昏黃的世界當中,一個個詭異的稻草人從周圍靠近而來,陰沉的黑水不斷的吞噬著這些稻草人。
余千臉色有些蒼白,皮膚之下的紅色稻草在快速的流竄。
恐怖的靈異在周圍環繞。
看著周圍的稻草人以及那只一動不動的源頭鬼,余千心里有些小想法。
自己的鬼奴上限快到了,最多還拉二十只稻草人進去就會滿載,到時候自己將不能再將那些稻草人拉入水中。
如果繼續將稻草人拉入水中,那種糟糕后果,余千不怎么能承受。
所以,得快點搞事情了。
這件事情的后面不知道有什么人在搞鬼,不過這沒什么,搞一波事情出來,該跳出來的人就都會跳出來了。
想到這里,余千拿出手機,看了眼時間,可只是這一眼而已,余千就臉色微變,瞳孔驟縮。
下一刻,余千猛然抬頭看向那只稻草人,刺啦……手機頓時黑屏,一股靈異悄然出現在余千身上。
余千的皮膚開始出現裂紋,一根根游蕩在皮膚下的紅色稻草突然開始朝著那些裂縫涌去,似是要直接鉆出皮膚一樣。
這種詭異的變化來的極其迅速,余千連反應的機會都沒有,全憑借著自身厲鬼本能的對抗著這股靈異。
但余千卻沒有在意這些,他死死的盯著那只一動不動的稻草人,神情無比的凝重。
這只鬼還有能力沒有用出來。
隨手將手機扔入水中,回想起剛才看到的時間,余千深深的吸了一口氣,他知道自己的算計出了一些問題。
但這是好事,至少對他來說是這樣沒錯。
自己進來的時候是晚上十點左右,但剛才看時間卻已經是早上七點的模樣,這意味著什么余千很清楚。

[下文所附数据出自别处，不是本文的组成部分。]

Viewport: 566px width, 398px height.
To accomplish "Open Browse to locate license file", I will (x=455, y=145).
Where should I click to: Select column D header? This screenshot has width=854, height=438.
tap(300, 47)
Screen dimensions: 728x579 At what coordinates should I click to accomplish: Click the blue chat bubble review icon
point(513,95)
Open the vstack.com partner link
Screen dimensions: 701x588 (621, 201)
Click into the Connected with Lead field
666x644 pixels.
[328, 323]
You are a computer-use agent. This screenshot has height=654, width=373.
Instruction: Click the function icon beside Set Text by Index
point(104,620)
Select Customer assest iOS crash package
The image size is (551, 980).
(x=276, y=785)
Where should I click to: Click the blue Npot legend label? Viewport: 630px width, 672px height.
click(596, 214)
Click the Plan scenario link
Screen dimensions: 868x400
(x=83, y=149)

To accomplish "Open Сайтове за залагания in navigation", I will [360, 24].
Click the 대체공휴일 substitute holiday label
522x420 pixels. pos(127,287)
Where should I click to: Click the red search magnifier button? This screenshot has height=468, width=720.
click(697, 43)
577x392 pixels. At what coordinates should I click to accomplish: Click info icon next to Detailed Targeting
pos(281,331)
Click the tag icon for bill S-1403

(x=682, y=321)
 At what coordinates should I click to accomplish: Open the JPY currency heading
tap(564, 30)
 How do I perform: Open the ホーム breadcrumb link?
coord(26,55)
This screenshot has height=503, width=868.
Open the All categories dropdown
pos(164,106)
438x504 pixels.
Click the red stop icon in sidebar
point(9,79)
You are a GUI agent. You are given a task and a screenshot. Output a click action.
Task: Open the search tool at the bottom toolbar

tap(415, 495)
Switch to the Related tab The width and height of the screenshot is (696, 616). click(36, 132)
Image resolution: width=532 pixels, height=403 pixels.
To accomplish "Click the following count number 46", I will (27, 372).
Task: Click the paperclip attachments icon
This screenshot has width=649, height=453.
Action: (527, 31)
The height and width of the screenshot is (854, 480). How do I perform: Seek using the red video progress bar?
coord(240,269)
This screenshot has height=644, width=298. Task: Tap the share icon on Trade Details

當然光看手機這不足以證明什么,所以余千專門利用自己鬼奴去看了眼外面的天色,得到結果是一樣的。
天已經亮了,可他明明才進來幾分鐘而已。
透過這一現象,余千深刻的意識到,這只鬼的鬼蜮不是一般厲鬼的鬼蜮。
拖是拖不了了,再拖自己就得錯點了,公交車可不會停著等他。
原本以為自己需要想辦法度過十幾個小時的時間,可沒想到居然不用了,這算得上是一個意外之喜。
“直接搞事情,雖然不知道這里面的規律,但這不重要了。”
余千開始回收湖水,鬼奴的上限已經到了,場地布置已經沒有必要了。
陰冷開始加重,很快覆蓋出去幾十米的湖水就回縮到了余千周圍三米的距離。
沒有去理會那些不斷增多且靠近的稻草人,余千看了看周圍,眼眸微微瞇起,沒有過多猶豫,他徑直開始朝著那只源頭鬼狂奔過去。
而就在余千跑動的瞬間,恐怖的靈異頃刻之間降臨在了他的身上。
的皮膚在這一刻肉眼可見的開始融化,一根根猩紅的稻草如同肉芽一般從皮膚內抽芽。
咚咚咚
沉悶的心臟跳動聲響起,那可被余千嫁接的心臟開始瘋狂跳動,一股更為陰沉的黑水眨眼直接就從心臟當中滲出。
陰冷更為濃郁,就連周圍的昏黃的環境都變得陰暗了幾分。
靈異開始對抗。
余千一聲不吭,神情無比的麻木,仿佛他不看到也感受不到自身的變化一樣,他依舊自顧自的朝著那源頭鬼沖去。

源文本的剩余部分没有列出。